Tasks for this exercise.
a: Using the autocorrelation page, say whether each statement agrees with it, answering yes or no and quoting the deciding words: (i) Autocorrelation is a unitless quantity. (ii) The page defines autocorrelation only for stationary processes. (iii) The undesirable characteristics of covariance were discussed in Chapter 3.
b: Answer from the autocorrelation page, one line each: (i) Which chapter discussed the undesirable characteristics of covariance? (ii) By what is the autocovariance normalized to give the autocorrelation? (iii) What kind of time series allows the simplifications the page employs?

3.4 Autocorrelation - Time Series Analysis for Data Scientists

Autocorrelation Definition¶

As discussed in Chapter 2, covariance, and by extension autocovariance, has some undesirable characteristics. For this reason, in time series analysis we often prefer to work with the autocorrelation, which is a unitless quantity bounded by $[-1,1]$ .

For any finite variance process, the autocorrelation is simply the autocovariance normalized by the the variances.

\rho(s,t) = \frac{\gamma(s,t)}{\sqrt{\gamma(s,s)\gamma(t,t)}}.

(1)

When considering stationary time series, we can employ the simplifications

\gamma(s,t)=\gamma(|s-t|) =\gamma(h),

(2)

and

\gamma(s,s)=\gamma(t,t)=\gamma(0).

(3)

As such, a stationary time series has autocorrelation given by

\rho(h) = \frac{\gamma(h)}{\gamma(0)}.

Raw records.
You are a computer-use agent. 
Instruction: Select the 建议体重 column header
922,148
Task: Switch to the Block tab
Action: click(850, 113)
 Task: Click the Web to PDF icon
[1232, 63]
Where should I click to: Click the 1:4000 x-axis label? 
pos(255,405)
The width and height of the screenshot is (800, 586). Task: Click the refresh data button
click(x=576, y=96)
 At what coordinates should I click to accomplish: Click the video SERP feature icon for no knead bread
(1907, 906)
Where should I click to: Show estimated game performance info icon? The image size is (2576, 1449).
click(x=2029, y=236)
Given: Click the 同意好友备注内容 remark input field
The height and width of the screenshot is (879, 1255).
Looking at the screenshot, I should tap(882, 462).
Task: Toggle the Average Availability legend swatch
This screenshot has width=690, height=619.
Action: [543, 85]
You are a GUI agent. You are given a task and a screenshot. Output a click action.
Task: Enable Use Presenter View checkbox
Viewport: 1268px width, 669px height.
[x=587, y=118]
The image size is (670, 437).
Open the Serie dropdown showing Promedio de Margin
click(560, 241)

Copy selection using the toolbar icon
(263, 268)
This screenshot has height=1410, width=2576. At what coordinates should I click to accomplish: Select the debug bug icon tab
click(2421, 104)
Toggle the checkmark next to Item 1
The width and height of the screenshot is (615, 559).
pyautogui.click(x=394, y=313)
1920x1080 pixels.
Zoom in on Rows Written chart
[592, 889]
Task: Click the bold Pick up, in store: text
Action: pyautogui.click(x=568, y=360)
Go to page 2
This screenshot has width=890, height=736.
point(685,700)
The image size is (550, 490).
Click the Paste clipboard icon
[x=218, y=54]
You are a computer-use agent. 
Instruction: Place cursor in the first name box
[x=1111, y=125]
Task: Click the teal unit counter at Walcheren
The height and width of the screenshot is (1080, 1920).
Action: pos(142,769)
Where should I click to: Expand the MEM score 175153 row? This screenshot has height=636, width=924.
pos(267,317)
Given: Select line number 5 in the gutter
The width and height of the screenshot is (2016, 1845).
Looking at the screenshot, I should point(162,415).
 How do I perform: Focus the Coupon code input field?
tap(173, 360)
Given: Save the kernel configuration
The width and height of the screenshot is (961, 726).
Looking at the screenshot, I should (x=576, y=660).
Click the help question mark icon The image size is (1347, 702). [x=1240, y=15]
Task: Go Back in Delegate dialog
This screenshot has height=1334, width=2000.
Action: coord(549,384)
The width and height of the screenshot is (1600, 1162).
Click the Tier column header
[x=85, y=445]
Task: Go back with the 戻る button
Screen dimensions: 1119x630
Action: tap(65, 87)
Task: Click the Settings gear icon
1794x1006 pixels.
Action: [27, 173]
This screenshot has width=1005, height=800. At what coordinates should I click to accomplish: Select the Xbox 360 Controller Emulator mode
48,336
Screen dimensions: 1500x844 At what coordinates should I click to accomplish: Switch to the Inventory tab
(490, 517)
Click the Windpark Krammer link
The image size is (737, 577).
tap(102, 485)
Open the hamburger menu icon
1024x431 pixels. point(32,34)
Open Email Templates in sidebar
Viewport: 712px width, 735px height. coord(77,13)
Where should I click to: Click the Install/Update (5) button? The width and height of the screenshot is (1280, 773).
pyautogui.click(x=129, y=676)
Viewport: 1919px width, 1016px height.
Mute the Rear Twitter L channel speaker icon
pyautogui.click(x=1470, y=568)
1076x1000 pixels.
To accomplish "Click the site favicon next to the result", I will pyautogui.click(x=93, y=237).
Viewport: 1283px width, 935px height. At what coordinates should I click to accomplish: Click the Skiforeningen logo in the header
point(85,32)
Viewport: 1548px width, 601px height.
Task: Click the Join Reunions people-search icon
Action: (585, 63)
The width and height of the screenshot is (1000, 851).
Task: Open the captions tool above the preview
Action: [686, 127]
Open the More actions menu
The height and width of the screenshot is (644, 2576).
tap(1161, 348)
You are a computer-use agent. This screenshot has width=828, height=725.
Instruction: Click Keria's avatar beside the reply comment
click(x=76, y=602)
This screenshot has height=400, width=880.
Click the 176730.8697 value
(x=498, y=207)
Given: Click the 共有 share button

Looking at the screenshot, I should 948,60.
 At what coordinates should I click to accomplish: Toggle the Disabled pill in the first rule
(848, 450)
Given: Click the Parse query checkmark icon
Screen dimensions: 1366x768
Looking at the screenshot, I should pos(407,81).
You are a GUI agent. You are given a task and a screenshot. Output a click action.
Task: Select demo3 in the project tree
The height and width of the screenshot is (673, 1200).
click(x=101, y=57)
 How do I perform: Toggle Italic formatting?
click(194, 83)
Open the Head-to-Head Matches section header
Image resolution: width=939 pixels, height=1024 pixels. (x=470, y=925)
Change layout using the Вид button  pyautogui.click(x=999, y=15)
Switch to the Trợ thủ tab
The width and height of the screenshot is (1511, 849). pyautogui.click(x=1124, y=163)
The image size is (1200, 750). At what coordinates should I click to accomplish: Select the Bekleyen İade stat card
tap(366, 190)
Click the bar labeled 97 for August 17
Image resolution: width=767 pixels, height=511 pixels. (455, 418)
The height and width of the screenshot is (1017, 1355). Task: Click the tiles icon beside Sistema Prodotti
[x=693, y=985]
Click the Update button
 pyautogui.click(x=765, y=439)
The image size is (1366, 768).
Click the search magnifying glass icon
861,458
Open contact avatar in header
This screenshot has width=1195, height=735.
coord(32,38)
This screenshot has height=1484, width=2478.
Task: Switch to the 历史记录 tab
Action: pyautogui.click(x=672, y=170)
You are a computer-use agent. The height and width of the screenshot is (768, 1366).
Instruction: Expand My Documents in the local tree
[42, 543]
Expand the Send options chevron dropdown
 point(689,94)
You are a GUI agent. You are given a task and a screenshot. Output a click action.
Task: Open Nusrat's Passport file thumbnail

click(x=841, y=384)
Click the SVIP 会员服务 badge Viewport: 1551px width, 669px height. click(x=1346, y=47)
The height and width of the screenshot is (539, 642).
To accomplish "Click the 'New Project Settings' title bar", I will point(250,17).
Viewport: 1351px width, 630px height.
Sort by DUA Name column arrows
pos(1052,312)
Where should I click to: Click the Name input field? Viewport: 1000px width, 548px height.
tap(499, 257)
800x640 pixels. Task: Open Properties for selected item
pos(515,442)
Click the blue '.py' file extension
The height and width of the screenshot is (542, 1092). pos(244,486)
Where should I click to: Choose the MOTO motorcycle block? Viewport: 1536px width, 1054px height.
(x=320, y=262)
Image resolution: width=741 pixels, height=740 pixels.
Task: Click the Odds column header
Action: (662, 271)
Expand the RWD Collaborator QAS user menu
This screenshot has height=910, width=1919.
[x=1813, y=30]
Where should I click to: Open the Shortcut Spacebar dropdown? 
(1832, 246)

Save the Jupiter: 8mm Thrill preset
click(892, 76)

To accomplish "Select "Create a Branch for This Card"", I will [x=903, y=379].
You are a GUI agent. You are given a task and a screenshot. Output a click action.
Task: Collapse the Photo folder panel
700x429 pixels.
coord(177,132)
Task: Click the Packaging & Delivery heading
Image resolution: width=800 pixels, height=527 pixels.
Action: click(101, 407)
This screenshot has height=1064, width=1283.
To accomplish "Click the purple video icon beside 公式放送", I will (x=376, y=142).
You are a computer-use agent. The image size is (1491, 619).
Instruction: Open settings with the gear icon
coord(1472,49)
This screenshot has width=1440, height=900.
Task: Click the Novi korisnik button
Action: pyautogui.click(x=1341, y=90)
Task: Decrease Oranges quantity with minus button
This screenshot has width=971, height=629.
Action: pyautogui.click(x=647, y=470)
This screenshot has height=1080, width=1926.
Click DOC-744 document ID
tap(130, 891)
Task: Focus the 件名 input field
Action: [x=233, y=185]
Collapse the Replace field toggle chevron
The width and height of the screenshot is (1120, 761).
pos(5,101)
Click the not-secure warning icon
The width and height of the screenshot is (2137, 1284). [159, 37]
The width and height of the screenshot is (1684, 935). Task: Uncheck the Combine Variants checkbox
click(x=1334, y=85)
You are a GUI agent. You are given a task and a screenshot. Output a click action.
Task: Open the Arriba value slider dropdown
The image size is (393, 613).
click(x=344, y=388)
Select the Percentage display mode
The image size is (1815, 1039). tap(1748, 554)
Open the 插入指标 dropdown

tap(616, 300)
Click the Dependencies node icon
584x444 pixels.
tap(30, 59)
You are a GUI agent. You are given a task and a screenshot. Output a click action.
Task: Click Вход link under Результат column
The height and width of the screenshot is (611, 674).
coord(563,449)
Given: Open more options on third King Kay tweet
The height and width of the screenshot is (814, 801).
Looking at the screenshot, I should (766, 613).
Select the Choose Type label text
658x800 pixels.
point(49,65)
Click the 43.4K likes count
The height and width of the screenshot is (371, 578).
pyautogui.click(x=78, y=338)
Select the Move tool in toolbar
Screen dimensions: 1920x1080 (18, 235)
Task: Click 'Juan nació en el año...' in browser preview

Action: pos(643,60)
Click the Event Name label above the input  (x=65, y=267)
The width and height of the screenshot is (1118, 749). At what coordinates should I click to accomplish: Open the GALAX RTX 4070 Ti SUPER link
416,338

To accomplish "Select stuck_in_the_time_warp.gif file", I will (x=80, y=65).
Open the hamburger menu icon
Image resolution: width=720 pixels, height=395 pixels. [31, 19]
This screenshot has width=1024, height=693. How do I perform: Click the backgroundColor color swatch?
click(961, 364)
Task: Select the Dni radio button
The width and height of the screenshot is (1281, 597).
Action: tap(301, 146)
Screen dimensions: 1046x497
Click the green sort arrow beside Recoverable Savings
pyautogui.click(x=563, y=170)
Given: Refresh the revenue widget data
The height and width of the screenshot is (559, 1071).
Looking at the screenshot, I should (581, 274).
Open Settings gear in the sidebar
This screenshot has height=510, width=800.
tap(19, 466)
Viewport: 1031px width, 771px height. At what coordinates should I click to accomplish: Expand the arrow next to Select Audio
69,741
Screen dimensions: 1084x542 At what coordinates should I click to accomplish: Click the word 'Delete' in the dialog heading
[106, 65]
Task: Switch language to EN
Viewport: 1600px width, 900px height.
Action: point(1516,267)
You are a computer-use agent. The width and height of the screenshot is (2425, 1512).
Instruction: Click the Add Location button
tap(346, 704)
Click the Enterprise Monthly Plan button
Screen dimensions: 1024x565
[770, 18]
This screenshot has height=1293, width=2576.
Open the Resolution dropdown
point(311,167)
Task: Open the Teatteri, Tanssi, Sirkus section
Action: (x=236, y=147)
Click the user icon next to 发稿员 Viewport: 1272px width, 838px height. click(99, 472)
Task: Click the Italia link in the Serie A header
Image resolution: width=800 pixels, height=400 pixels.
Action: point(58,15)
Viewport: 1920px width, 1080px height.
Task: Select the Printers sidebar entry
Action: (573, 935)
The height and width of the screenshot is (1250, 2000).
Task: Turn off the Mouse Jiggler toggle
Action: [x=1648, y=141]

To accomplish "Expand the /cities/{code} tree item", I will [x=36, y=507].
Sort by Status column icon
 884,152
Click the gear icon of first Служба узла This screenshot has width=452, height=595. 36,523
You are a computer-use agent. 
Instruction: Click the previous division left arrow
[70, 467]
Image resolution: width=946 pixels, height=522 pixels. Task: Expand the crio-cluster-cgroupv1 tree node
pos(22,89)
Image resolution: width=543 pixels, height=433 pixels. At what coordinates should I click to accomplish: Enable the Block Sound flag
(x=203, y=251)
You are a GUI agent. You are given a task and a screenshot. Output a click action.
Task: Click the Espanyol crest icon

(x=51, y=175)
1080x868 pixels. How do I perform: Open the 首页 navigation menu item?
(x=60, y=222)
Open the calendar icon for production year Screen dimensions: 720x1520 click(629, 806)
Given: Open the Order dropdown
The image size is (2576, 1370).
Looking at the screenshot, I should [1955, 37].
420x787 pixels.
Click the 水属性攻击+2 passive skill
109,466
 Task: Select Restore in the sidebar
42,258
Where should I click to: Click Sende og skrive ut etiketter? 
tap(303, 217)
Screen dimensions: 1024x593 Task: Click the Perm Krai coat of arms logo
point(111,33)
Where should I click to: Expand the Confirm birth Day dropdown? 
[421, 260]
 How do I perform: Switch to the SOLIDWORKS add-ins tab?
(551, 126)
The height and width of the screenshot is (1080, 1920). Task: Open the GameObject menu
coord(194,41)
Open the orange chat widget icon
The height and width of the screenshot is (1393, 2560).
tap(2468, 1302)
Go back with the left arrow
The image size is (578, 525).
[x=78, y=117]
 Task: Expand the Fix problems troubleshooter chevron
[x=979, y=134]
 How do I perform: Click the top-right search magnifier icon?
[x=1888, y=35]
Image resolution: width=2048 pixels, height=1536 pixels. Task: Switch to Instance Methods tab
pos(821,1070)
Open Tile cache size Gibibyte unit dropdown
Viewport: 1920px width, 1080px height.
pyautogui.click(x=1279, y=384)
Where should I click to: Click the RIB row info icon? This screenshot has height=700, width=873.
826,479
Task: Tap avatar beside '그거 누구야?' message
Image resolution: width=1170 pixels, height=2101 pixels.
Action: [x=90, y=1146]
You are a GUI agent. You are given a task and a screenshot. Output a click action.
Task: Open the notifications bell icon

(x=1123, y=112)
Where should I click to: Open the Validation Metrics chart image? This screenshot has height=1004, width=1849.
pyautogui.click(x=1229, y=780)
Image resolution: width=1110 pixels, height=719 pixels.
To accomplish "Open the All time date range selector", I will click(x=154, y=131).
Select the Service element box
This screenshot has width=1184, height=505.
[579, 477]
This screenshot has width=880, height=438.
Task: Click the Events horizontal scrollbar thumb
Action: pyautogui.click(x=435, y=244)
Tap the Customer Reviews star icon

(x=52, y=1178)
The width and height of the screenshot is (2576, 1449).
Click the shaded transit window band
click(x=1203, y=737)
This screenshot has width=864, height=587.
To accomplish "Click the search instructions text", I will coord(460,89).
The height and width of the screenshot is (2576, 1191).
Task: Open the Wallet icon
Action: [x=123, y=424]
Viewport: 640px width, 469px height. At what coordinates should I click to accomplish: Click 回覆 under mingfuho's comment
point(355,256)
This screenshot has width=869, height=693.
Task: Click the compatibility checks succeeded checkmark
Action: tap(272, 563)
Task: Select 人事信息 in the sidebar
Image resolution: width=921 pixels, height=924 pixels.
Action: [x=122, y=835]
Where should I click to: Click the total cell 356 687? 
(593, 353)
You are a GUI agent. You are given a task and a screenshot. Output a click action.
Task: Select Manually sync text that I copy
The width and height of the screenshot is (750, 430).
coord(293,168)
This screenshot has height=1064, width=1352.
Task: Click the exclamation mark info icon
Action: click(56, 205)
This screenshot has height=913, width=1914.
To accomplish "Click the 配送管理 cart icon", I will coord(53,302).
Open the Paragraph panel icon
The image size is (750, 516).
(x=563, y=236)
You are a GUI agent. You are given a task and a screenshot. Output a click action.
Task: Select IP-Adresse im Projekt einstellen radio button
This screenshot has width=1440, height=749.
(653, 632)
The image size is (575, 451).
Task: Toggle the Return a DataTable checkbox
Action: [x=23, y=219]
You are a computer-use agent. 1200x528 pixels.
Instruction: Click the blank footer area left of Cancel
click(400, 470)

Replies.
a:
(i) Yes: "a unitless quantity"
(ii) No: "For any finite variance process"
(iii) No: "As discussed in Chapter 2"

b:
(i) Chapter 2
(ii) The variances
(iii) Stationary time series